RPA Scale | How to use RAG to improve LLM Output

Today, a friend spoke about an idea to download books into an LLM to read and then ask it any questions about the book. However, loading the entire book into the LLM context is way too bulky and the information you need is buried deep in a haysack, and most importantly it's going to cost a lot of tokens. I spoke about the RAG workflow for a task that require a large knowledge base (in the case an entire book).

What is RAG?

Retrieval-Augmented Generation (RAG) is a technique that enhances LLM responses by first retrieving relevant information from an external knowledge base, then passing it as context alongside the user's query [1]. It was originally introduced by Meta AI researchers to handle knowledge-intensive tasks without retraining the model.

The name breaks down directly into the workflow:

Retrieval — find relevant chunks from your knowledge base
Augmented — enrich the prompt with that retrieved context
Generation — the LLM generates a response grounded in that context

If you use embeddings to find semantically similar text from a large corpus and pass those chunks as LLM context — that is a textbook RAG implementation.

The Standard RAG Pipeline

There are two phases: indexing (offline) and retrieval (runtime) [2].

Indexing:

Split large documents into smaller chunks (typically a few hundred tokens each)
Convert each chunk into a vector embedding using an embedding model
Store embeddings in a vector database (e.g., FAISS, Pinecone, Milvus)

Retrieval:

Embed the user's query using the same embedding model
Run a semantic similarity search (e.g., cosine similarity) to find the top-K most relevant chunks
Inject those chunks into the LLM prompt as context
The LLM generates a response grounded in the retrieved content [2]

RAG pipeline: from chunking to LLM generation

RAG Variants

Not all RAG implementations are equal.

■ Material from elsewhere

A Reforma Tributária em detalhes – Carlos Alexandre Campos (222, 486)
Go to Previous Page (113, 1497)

Retrieval quality is what separates a basic RAG from a production-grade one [4].

Approach	Method	Strength
Basic RAG	Embedding similarity only	Semantic understanding
Hybrid RAG	Embeddings + BM25 keyword search	Semantic + exact match
Contextual RAG	Chunk-level context prepended before embedding	Better chunk disambiguation

Contextual Retrieval (introduced by Anthropic) prepends a short summary of each chunk's surrounding document context before embedding it — dramatically improving retrieval accuracy for large, complex corpora [3].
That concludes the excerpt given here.